If anyone wants to razz me about this decision, or if anyone out there is contemplating making this decision for their own family, please read these two books:

1. John Taylor Gatto’s “Dumbing Us Down:  The Hidden Curriculum of Compulsory Education

2. Rachel Gathercole’s “The Well Adjusted Child:  The Social Benefits of Homeschooling

Sock Weather

September 16th, 2010

It’s so clearly fall now.  The turkeys have gone to butcher.  The sheep are next.  I am hoping to find a buyer for our last two goats.  Then the pigs will go.  We have three freezers.  Four, if you count the one attached to our fridge.  Not enough.

I could not have been more pleased with our experience raising turkeys this year.  We brooded them together with the chickens, which every book I have told me would wind up in certain death by black head.  We decided to act instead on wing, prayer and rumor and low and behold it worked out fine.  I can’t believe these little creatures which arrived in their boxes looking like they were on the brink of death turned into such giant birds, in such short time.  They were gentle and curious.  I didn’t find them stupid.  I had been warned “the only thing stupid-er than a turkey is a person who raises turkeys.”  Nope.  These guys just liked routine.  Do something outside of the routine and they were not impressed.  The chickens are like an angry mob on methamphetamines by comparison.  We will absolutely raise turkeys again next year.

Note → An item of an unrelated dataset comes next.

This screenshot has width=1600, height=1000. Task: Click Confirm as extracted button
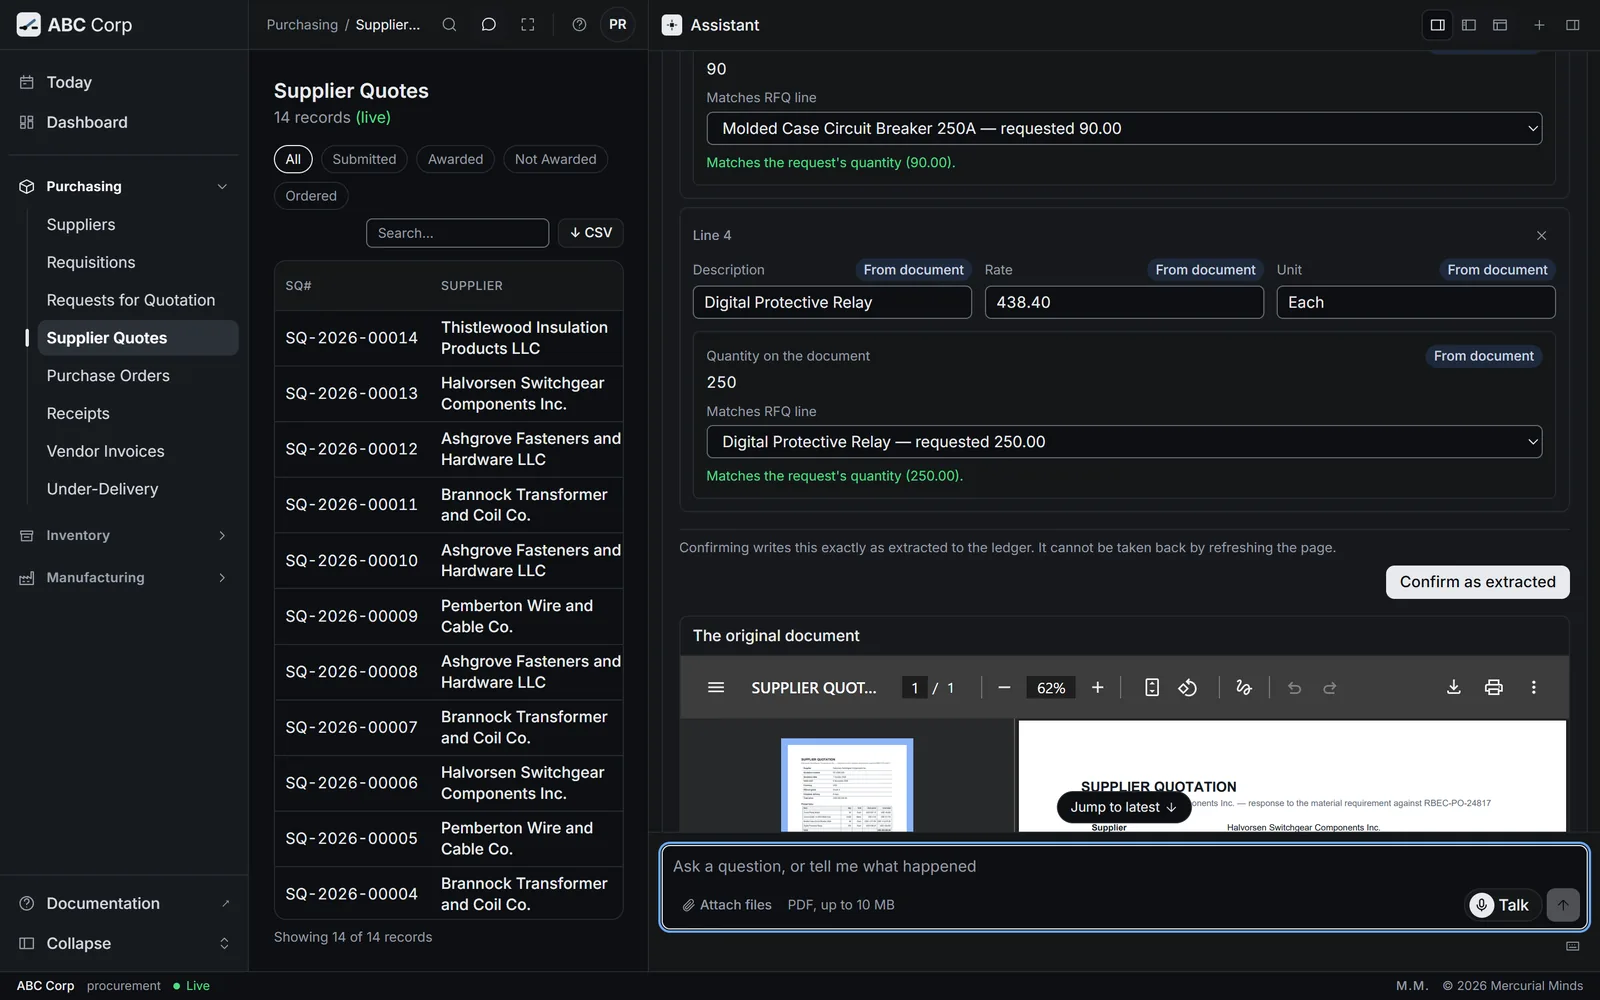click(1477, 582)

Scott and I attended the Montreal Tattoo Convention this past weekend.  It was awesome.  I got to meet all sorts of new friends and catch up with old ones.  It reminded that while I do have lots of interests, tattooing is so much a part of who I am.  My friends are evocative and colourful, and low and behold, underneath my sheep shited wellingtons, I am too.  Hoping to have my back finished by next year’s show!

Our house is chilly already.  We haven’t lit a fire yet, but we’re going to have to soon. Our Amish neighbour STILL has not brought up the 100+ cords of wood he took out of our bush.  We have some kicking around the house, but if this drags on much longer… Why I’ll… just have to go ask politely… again.  Thinking about tucking in for the winter.  The box of kindling and the box of starter that sits by the fire.  Waking up in the middle of the night to stoke the fire.  At least only having goats to look after this winter is going to seem like a breeze!

We have signed up for swimming and kindergym.  We have signed up for music lessons.  I recently got two new board games from Family Pastimes, an Ontario company and I can’t wait to get more.  They are cooperative games and totally awesome.  They’re definitely going to get played a lot this winter, I can tell!